Document segment:
◆ ◆ ◆ ◆ ◆ ◆ ◆
Fast forward. (Lurkers, please go read the dialog. I promise to put up the link presently.) Socrates is able to maneuver Gorgias into total silence, on the basis of the logical inconsistencies of Gorgias argument. The only way that Gorgias had left to him to assert his position would have required him to say out loud the most despicable and base things about human nature and the general constitution of reality. So he presently clammed up.
Then stepped into the breach one Polus, a disciple, I gather, of Gorgias. In due course, Socrates made short order of him, on identical grounds. Polus presently clammed up as well, and for identical reasons.
Which left the field to Callicles. One gathers he was also a pupil of Gorgias. But he was not as scrupulous in his discernment of moral truth as either of his predecessors in the dispute with Socrates had been.
Of Callicles, what can one say? To my mind, a description of his character is best summed up in these lines from Heraclitus (Platos long shadow, on Voegelins view):
Eyes and ears are bad witnesses/For men whose souls are barbarous.
◆ ◆ ◆ ◆ ◆ ◆ ◆
Click-target data:
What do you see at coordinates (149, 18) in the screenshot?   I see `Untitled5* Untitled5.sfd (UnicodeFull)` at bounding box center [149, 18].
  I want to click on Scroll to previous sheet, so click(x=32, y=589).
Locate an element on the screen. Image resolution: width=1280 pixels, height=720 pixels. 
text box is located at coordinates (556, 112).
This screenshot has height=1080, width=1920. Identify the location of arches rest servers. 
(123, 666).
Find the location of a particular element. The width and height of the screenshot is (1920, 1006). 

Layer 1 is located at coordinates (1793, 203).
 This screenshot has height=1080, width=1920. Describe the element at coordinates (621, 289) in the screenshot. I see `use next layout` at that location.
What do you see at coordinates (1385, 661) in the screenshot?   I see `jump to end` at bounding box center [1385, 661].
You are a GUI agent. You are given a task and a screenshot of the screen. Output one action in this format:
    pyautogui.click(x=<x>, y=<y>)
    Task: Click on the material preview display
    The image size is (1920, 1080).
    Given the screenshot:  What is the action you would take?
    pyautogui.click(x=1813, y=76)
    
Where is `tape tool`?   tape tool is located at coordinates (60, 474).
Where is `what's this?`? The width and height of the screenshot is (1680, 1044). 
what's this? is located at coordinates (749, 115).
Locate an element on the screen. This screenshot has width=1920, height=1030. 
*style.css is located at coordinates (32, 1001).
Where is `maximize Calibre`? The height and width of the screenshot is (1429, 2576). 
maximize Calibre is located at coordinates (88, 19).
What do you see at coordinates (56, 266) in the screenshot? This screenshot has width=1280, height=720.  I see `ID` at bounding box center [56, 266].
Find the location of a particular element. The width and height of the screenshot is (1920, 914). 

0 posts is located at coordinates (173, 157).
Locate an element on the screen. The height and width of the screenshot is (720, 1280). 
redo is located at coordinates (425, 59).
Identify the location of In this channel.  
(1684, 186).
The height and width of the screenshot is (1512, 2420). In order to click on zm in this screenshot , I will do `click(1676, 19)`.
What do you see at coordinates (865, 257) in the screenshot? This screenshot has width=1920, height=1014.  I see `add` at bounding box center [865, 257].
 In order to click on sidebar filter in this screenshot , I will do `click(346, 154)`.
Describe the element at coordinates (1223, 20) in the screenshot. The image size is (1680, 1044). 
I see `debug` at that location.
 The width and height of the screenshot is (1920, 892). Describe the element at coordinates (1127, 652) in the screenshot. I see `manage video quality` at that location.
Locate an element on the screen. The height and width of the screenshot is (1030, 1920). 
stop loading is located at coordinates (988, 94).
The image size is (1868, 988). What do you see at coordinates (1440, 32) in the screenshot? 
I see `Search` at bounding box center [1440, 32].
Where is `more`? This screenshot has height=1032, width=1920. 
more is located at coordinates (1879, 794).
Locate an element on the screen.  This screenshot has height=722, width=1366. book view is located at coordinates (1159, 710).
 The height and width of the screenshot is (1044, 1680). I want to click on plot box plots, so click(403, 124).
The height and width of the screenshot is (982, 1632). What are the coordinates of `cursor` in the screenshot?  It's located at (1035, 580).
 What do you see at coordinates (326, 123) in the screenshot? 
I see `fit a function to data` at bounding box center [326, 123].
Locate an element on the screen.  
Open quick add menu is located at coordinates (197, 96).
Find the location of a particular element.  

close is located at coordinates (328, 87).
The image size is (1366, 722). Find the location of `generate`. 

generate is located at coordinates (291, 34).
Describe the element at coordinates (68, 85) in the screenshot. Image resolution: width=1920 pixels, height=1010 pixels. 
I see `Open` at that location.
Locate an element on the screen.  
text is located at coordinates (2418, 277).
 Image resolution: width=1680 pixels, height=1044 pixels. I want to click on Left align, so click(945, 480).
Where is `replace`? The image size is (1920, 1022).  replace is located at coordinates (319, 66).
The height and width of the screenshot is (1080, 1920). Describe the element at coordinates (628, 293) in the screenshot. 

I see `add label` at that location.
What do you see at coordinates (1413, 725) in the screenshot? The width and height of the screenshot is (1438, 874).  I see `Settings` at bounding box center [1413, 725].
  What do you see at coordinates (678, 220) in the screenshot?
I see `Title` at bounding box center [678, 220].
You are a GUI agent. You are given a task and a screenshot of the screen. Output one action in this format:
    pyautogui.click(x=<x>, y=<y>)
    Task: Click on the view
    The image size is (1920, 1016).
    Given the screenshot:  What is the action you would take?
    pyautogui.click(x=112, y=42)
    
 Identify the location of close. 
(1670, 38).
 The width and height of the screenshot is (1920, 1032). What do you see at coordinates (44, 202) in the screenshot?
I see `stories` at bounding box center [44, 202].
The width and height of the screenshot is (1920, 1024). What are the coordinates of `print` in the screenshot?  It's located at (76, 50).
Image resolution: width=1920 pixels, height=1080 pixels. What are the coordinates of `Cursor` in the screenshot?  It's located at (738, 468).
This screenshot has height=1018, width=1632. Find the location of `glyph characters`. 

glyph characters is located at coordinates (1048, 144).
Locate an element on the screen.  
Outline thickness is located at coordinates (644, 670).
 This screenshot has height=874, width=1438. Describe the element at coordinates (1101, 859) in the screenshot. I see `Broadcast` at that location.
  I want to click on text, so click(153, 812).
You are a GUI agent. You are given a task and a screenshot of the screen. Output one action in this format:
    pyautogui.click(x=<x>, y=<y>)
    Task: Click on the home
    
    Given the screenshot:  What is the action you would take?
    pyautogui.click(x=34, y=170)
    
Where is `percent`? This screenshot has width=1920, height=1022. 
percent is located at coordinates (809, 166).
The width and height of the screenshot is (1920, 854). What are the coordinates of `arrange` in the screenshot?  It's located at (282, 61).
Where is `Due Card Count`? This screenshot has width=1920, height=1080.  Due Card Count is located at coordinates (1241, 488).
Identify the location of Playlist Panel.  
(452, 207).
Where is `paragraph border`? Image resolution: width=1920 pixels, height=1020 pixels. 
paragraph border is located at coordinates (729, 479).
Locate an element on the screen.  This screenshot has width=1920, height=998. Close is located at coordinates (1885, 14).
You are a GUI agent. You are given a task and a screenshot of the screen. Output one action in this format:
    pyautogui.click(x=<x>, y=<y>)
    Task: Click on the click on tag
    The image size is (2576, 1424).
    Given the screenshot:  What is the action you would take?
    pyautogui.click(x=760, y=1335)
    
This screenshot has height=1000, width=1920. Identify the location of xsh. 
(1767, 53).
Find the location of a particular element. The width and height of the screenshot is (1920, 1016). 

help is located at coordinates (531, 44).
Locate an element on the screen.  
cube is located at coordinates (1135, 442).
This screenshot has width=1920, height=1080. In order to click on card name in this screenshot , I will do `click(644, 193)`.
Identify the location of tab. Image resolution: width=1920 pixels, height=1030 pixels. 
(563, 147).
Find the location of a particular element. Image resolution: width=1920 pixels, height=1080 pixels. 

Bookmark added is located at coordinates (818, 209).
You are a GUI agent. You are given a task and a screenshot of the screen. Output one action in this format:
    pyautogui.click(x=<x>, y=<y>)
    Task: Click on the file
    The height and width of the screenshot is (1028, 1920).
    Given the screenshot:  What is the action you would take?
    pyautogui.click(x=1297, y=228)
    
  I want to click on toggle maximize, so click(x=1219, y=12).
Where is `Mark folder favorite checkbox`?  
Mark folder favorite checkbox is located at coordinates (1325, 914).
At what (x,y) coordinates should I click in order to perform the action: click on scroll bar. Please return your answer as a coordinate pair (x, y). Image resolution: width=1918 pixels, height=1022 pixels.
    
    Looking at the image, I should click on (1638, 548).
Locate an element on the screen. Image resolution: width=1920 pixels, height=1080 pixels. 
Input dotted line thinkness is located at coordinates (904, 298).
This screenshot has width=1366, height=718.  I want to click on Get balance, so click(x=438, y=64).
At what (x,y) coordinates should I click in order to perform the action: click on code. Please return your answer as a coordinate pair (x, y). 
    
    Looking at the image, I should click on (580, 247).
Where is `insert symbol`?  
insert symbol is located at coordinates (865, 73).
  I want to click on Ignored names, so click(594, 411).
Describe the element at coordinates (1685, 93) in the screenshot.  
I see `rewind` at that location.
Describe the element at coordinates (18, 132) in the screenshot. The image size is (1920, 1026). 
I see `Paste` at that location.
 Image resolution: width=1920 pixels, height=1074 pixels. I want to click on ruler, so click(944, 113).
◆ ◆ ◆ ◆ ◆ ◆ ◆
Problems and tasks:
1. In the passage on Socrates and Gorgias, who stepped into the breach once Gorgias had gone silent?
2. Extend the passage on Socrates and Gorgias, picking up right after its last sentence.
The data have no connection to the passage on Socrates and Gorgias.

Answers to the tasks:
1. Polus, a disciple of Gorgias, stepped in.

2.
In Callicles we have a human creature of the 4th century B.C. maintaining with perfect equanimity that all human laws are but conventions, in effect fabricated out of the perceived need by whatever ruling class might hold the reins of power at any given point in time, to support whatever happens to pass for the cultural, political, and economic status quo. To this concept he opposes the idea of natural law which is decidedly not the idea of natural law that Christian theology has advanced. The natural law of which Callicles spoke was, in fact, the law of the jungle. The law of brute power: the law of human advancement at the expense of ones fellow human creatures. Arguably, it is a kind of law of which both Thomas Hobbes and Charles Darwin would have approved. [And then would presumably have had to devise ways -- instantly -- to constrain precisely this behavior, so deleterious in practice to the welfare of human societies down the ages.]
Throughout this dialog, Callicles sneers at, and makes veiled threats against Socrates. And Socrates recognizes the bad faith, the animus towards himself; yet he bears it all in good grace and good humor despite being well aware of the personal danger he faces in confronting this character. In particular, Callicles was quite prescient in this regard, for he informed Socrates that Socrates might himself be brought up on public charges sooner or later, and have to answer for his crimes in due course.
But Socrates is not to be daunted by these veiled threats. Well he understands that, in the end, the final judgment is not mans to make. And its here we have to remember the dualism of Socrates/Plato which prefaces, IMHO, the idea of a Unity that can contain the two:
Death, if I am right, is in the first place the separation from one another of two things, soul and body; nothing else....
Socrates further maintains in what follows that, in an improvement by Zeus over the former order of Chronos, human souls are judged naked, by naked judges.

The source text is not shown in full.